— DATASET RECORDS —
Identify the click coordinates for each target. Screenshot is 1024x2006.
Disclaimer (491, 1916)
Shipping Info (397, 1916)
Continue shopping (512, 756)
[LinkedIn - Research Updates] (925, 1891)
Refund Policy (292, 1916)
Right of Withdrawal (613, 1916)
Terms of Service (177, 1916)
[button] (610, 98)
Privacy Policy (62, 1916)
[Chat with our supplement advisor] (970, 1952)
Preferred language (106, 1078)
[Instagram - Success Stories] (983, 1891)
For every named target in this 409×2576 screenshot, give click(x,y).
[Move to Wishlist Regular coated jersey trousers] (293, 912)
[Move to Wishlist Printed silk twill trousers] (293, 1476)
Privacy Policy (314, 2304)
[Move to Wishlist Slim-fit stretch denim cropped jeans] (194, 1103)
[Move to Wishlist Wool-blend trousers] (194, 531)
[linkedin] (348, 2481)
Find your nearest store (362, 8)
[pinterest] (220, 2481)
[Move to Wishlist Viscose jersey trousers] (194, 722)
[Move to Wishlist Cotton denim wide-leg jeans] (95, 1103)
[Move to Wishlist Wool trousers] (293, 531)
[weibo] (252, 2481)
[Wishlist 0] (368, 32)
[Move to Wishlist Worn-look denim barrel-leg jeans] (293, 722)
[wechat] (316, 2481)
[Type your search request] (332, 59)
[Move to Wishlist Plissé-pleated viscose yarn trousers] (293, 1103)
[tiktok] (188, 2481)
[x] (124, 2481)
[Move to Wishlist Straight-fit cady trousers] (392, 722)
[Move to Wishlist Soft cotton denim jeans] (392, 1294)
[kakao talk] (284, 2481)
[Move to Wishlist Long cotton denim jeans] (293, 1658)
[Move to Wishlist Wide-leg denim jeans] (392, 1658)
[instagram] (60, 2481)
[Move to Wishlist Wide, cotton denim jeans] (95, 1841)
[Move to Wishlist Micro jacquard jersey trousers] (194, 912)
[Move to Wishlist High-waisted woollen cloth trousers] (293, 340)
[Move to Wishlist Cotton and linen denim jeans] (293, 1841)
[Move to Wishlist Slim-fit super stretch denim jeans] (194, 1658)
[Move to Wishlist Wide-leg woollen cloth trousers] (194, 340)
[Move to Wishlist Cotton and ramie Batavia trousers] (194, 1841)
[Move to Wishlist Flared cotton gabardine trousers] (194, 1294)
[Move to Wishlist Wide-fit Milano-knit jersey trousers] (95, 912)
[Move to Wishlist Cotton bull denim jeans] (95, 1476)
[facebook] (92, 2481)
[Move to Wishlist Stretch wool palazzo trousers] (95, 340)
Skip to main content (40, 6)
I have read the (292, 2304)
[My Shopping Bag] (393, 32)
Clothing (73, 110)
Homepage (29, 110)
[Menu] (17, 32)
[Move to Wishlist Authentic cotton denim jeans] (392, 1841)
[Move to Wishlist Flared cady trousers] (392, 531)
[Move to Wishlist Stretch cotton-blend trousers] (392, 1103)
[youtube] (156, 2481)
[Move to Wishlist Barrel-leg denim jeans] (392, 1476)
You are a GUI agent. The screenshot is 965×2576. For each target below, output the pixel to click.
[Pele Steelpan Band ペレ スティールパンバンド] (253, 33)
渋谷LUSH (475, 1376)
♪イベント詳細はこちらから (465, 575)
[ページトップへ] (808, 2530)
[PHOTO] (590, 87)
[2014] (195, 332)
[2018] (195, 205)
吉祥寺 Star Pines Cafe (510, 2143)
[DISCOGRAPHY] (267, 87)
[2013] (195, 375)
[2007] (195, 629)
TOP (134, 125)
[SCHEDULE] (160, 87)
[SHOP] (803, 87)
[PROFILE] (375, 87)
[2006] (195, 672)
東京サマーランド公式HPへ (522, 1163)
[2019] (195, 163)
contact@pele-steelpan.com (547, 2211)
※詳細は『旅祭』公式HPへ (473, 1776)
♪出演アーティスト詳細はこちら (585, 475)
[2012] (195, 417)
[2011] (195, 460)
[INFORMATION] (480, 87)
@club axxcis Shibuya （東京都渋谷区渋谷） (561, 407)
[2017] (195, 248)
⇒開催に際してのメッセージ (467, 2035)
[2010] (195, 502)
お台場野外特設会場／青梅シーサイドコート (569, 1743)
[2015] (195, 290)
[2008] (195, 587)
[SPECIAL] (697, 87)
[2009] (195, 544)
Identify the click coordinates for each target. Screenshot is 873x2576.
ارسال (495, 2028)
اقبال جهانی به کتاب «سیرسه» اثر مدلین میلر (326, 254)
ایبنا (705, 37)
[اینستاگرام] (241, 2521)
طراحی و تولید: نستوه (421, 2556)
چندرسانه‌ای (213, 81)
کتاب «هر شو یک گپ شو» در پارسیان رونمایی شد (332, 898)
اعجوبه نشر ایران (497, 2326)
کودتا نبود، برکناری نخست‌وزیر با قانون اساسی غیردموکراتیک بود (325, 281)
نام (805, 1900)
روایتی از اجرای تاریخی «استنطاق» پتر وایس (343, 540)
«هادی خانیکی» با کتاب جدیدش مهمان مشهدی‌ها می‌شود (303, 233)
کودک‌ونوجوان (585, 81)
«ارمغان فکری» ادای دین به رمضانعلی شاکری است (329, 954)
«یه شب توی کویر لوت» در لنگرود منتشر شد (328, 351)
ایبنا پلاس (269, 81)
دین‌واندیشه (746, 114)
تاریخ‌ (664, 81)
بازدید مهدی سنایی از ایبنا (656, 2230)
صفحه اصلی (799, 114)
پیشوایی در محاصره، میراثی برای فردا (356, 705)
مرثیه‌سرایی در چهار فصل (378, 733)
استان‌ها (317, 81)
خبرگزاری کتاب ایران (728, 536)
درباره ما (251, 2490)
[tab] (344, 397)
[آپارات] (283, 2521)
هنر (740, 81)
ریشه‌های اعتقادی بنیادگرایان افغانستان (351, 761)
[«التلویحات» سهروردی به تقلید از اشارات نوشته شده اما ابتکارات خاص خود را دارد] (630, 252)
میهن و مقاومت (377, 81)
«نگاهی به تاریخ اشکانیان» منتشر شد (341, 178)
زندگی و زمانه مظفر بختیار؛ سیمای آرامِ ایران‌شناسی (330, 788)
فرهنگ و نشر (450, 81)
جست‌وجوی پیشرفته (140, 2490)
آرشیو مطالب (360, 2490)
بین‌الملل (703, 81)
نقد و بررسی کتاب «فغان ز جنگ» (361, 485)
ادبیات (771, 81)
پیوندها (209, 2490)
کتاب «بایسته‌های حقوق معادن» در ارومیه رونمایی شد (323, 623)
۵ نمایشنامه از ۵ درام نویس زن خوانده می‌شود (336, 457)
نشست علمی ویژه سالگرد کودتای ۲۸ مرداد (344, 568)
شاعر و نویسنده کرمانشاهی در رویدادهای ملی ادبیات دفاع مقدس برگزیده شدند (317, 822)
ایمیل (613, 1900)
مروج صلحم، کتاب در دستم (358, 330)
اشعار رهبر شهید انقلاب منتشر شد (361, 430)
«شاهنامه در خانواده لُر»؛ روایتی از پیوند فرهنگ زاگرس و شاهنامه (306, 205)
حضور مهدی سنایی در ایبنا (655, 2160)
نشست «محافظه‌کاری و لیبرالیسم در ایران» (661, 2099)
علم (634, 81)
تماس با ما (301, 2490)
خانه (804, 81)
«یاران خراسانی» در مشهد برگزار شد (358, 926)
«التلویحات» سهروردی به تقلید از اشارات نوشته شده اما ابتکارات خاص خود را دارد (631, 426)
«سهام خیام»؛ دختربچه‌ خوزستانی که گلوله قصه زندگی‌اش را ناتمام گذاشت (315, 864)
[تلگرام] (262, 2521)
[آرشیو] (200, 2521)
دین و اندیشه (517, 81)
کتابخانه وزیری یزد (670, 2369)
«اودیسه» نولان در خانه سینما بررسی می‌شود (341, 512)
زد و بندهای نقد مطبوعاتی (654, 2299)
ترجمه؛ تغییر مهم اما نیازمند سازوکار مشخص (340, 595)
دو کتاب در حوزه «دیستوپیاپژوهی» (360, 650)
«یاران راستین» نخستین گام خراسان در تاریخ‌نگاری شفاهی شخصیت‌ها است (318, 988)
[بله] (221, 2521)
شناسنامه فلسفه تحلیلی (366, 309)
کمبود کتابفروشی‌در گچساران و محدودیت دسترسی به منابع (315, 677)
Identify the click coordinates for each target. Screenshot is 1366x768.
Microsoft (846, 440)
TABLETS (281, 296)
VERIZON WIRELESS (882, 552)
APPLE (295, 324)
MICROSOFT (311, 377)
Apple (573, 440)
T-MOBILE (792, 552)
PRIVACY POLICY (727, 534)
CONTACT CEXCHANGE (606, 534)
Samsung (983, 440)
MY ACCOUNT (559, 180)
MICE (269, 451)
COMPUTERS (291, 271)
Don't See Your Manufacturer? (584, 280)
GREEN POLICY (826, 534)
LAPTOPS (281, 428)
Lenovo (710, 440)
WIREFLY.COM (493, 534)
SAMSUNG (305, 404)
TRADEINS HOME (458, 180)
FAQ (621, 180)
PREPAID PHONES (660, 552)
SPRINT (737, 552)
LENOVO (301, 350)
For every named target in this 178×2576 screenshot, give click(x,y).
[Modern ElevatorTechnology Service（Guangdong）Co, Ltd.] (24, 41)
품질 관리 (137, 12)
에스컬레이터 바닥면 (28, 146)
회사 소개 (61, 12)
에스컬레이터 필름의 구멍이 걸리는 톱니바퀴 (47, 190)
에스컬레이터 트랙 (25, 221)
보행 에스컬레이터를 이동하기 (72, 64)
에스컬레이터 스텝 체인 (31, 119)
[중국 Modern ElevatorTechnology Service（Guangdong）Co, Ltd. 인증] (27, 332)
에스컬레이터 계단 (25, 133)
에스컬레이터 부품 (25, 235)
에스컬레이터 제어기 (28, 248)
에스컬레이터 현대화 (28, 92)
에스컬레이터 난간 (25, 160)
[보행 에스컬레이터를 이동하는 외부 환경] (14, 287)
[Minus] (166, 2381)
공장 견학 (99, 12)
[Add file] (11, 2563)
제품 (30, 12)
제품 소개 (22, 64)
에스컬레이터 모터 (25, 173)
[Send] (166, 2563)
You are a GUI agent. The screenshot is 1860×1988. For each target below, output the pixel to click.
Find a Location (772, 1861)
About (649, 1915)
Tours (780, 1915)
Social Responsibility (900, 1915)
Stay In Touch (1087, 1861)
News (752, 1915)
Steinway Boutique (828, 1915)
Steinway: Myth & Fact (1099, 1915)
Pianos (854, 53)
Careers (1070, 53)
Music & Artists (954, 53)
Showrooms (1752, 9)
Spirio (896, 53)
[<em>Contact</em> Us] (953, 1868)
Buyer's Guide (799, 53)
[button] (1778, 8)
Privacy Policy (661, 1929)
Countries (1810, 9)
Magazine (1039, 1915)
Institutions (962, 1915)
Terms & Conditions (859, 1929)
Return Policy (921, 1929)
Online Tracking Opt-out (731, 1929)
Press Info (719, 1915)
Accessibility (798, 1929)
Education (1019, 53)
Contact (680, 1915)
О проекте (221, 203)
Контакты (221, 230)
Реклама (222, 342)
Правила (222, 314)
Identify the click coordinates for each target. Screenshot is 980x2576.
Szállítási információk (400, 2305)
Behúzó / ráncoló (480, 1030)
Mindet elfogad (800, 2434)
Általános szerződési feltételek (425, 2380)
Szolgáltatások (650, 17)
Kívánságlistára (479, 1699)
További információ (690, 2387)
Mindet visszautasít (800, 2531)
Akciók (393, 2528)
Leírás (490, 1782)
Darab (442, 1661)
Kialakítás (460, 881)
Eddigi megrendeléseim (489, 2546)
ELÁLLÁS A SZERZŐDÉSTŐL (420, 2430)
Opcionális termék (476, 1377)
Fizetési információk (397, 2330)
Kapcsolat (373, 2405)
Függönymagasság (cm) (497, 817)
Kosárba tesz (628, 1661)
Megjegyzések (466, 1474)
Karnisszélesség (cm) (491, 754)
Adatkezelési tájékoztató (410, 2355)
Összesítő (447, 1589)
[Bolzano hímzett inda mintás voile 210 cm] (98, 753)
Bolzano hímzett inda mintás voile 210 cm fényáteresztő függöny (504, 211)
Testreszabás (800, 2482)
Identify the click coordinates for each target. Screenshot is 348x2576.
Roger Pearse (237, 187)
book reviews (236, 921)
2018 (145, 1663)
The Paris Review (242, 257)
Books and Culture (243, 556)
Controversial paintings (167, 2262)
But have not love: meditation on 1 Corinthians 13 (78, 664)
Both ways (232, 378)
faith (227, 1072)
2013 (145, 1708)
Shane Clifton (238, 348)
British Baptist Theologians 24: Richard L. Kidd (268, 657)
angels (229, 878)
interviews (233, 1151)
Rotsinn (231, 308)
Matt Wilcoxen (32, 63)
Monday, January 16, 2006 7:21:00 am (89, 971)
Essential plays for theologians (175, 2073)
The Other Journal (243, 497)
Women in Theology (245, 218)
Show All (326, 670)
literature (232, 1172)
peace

— WHAT IS NEEDED —
Transcribe the lines above between the line holding "제품 (30, 12)" and the line holding "Buyer's Guide (799, 53)", inclusive, exactly as they stand and with nothing added.

— EXERCISE RESULT —
제품 (30, 12)
제품 소개 (22, 64)
에스컬레이터 모터 (25, 173)
[Send] (166, 2563)
You are a GUI agent. The screenshot is 1860×1988. For each target below, output the pixel to click.
Find a Location (772, 1861)
About (649, 1915)
Tours (780, 1915)
Social Responsibility (900, 1915)
Stay In Touch (1087, 1861)
News (752, 1915)
Steinway Boutique (828, 1915)
Steinway: Myth & Fact (1099, 1915)
Pianos (854, 53)
Careers (1070, 53)
Music & Artists (954, 53)
Showrooms (1752, 9)
Spirio (896, 53)
[<em>Contact</em> Us] (953, 1868)
Buyer's Guide (799, 53)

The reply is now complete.